MBABANE -- Lesotho and Swaziland business development organisations met last week to seek ways to expand their countries’ government revenue base beyond receipts from the Southern African Customs Union (Sacu). While Botswana and Namibia receive 30% of their revenues from Sacu receipts, Lesotho and Swaziland rely on Sacu to pay 65% and 70% of their bills respectively. Both small, landlocked, resourceschallenged countries face collapse should Sacu receipts dry up or be reduced. “The sustenance of the Sacu regime is questionable, which also renders the sustainability of our economies questionable and therefore calls for us to find ways of meeting our internal budgets as well as ensuring job creation as opposed to depending on South Africa,” said Robert Likhanga, CEO of the Basotho Enterprises Development Corporation (BEDCO) at a press conference. BEDCO officials met with their counterparts from the Swaziland Enterprises Development Company (SEDCO) and with officials at the Ministry of Commerce, Industry and Trade. “It’s lights out for Swaziland and Lesotho if the Sacu tap runs dry. We’d see a complete meltdown. The only thing that separates Swaziland and Lesotho today from ‘failed state’ status is Sacu money,” said a source with the Swaziland Chamber of Commerce. Ways to develop indigenous businesses and industry were discussed by the business development agencies as a means of generating new tax revenues.
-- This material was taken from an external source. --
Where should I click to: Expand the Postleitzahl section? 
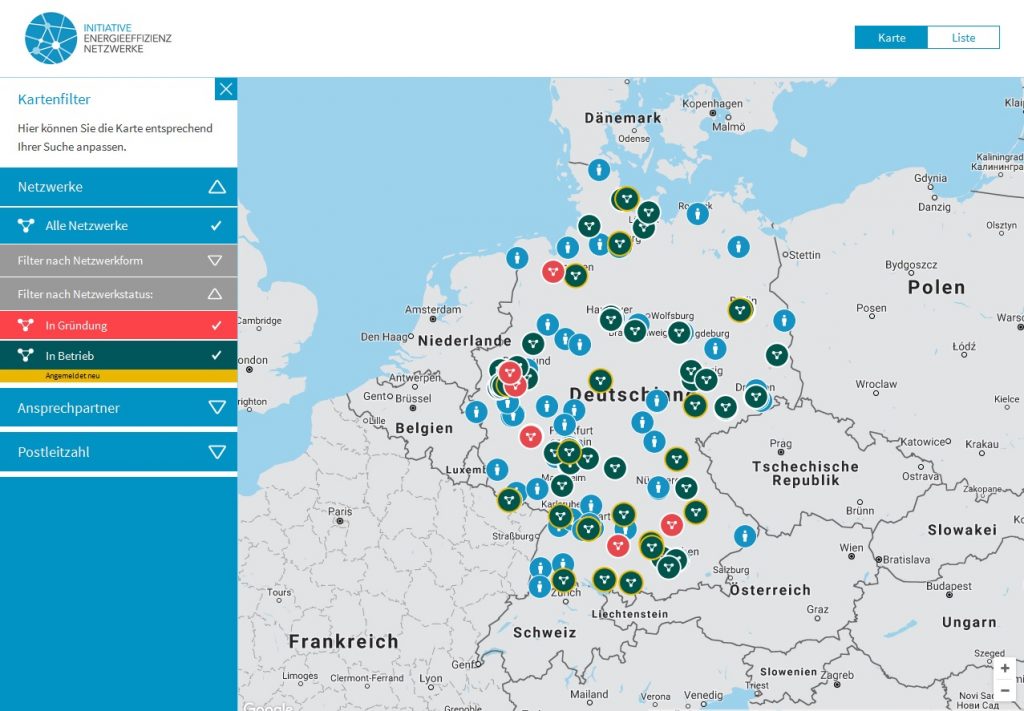point(118,452)
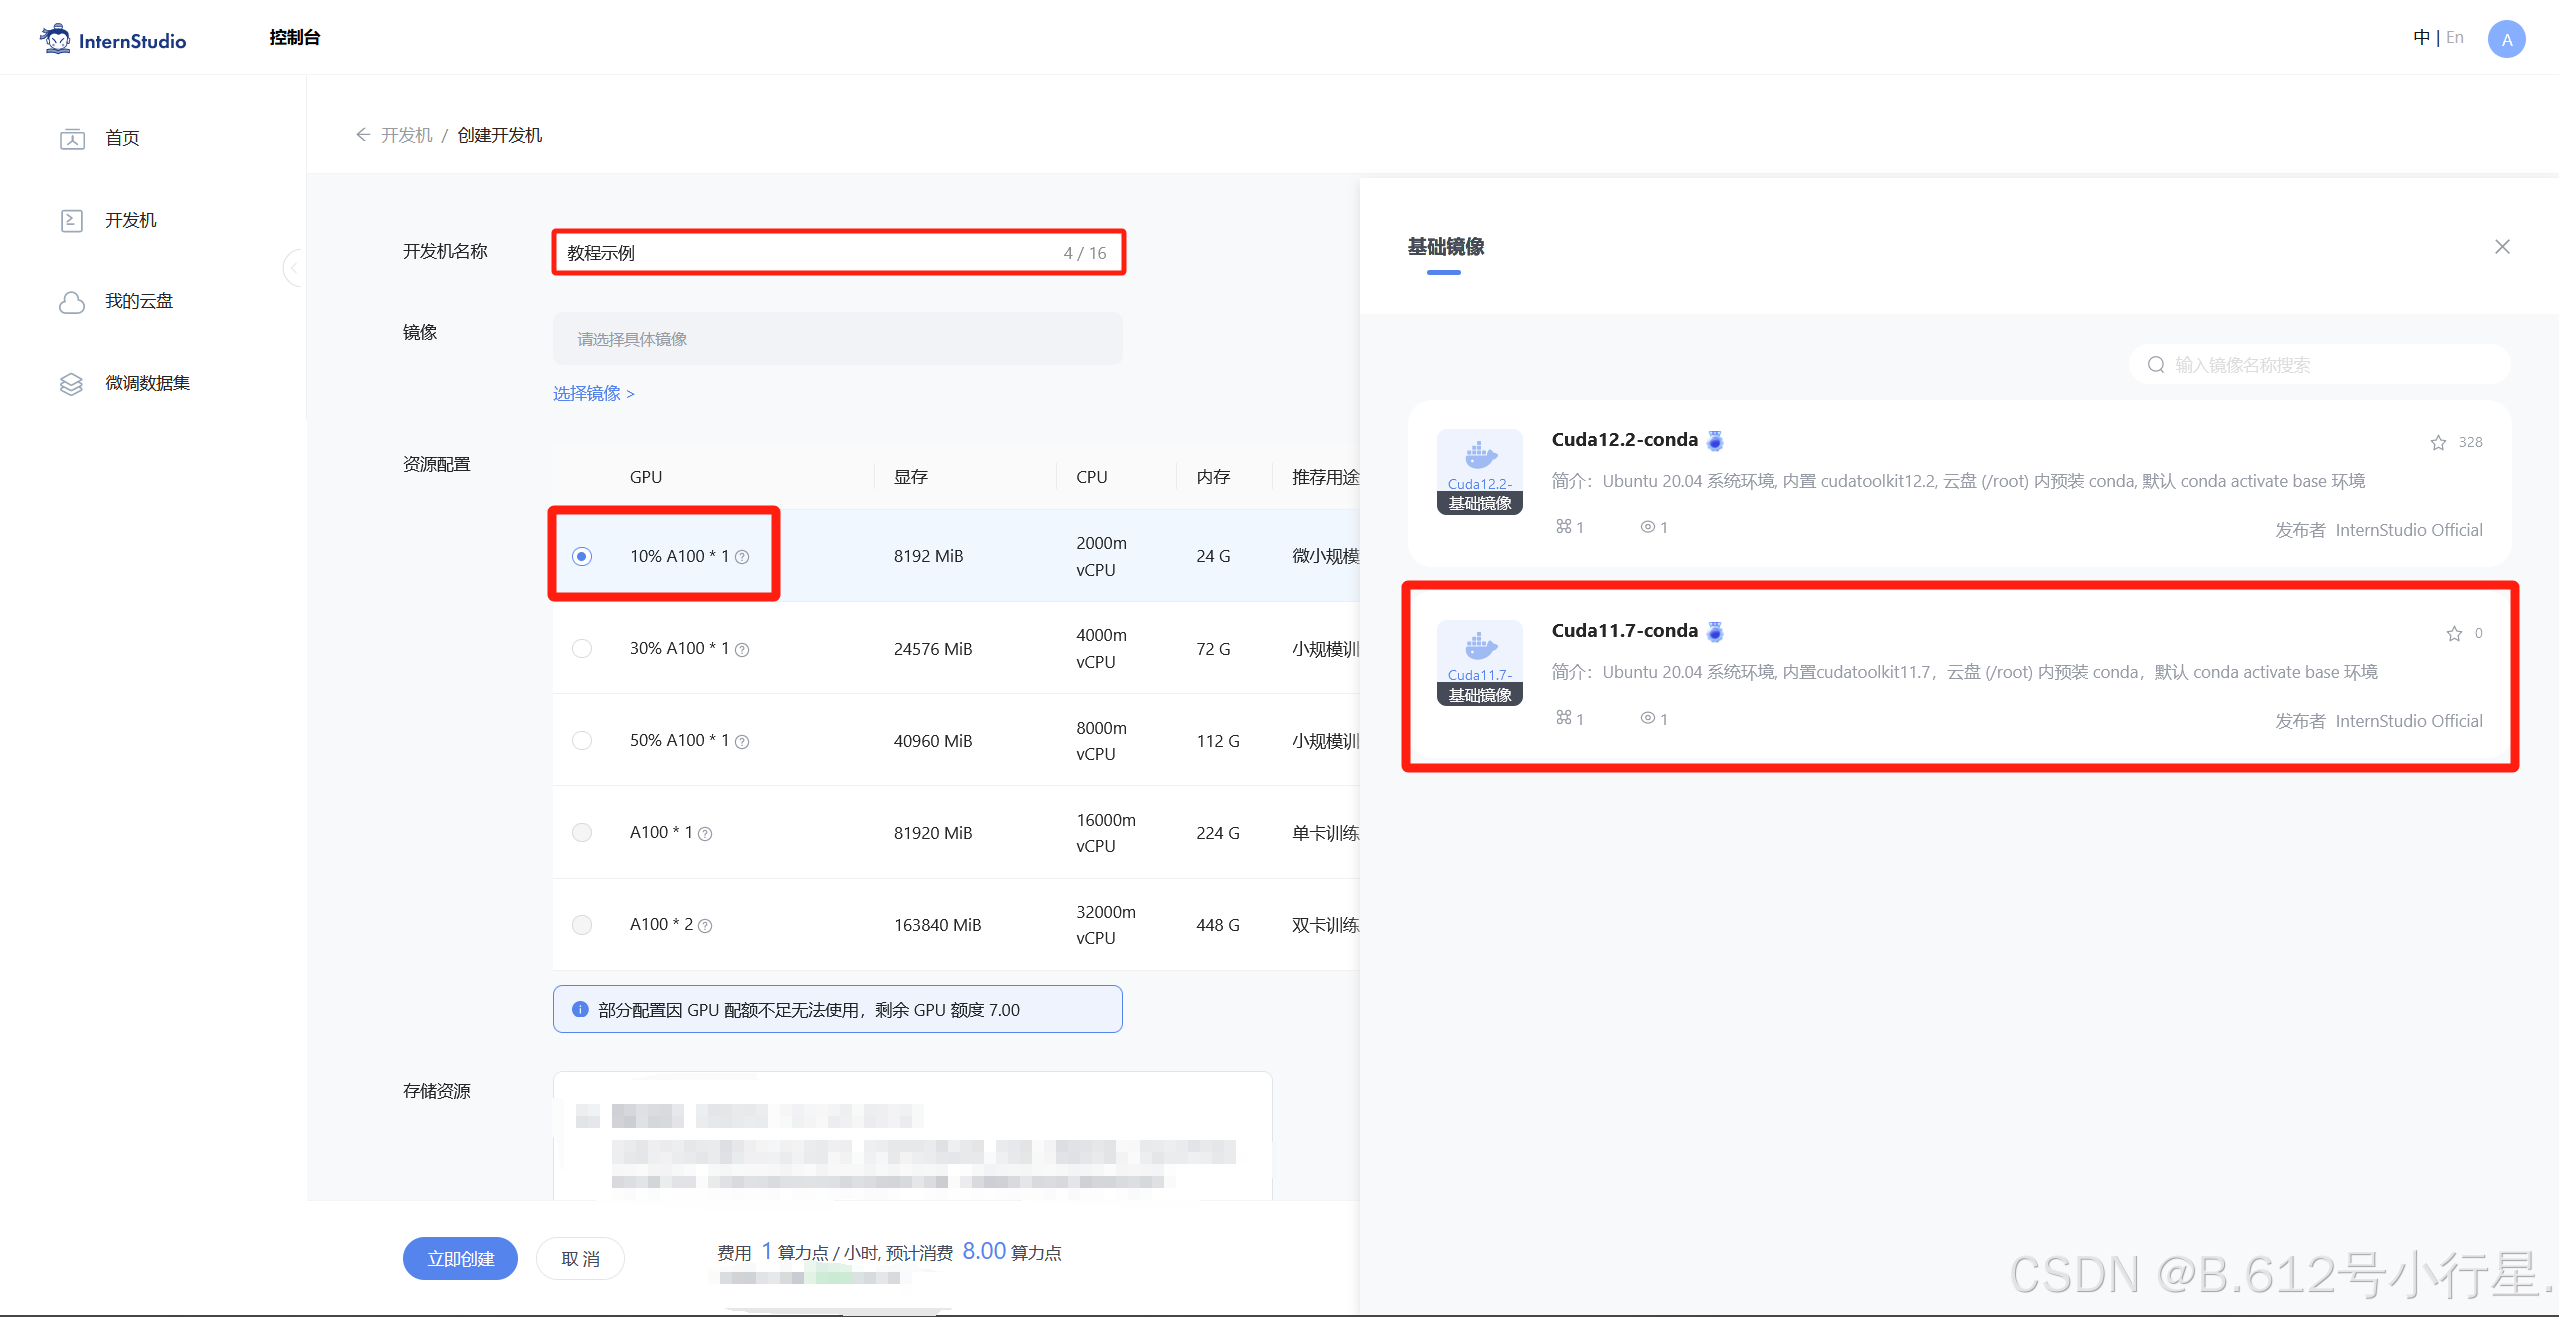2559x1317 pixels.
Task: Click the user avatar icon
Action: tap(2506, 39)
Swaziland has enjoyed some success retrieving delinquent tax payments through its recently formed Swaziland Revenue Authority, which has brought to book former tax evaders. But the new tax revenue comes from cracking down on existing businesses and individuals and does not reflect new revenue streams. BEDCO and SEDCO aim to expand small businesses to boost their national economies. “Although Botswana is more advanced economically, we (Botswana, Lesotho and Swaziland) have common challenges,” said Likhanga. The days are over when South Africa can subsidise Lesotho and Swaziland’s economies through another means, as a provider of employment for migrant labour. While Botswana’s position is better, the business development bodies felt either Lesotho and Swaziland should find ways to make their economies self-sufficient or face government shut downs if South Africa can no longer offer foreign aid via Sacu allowances.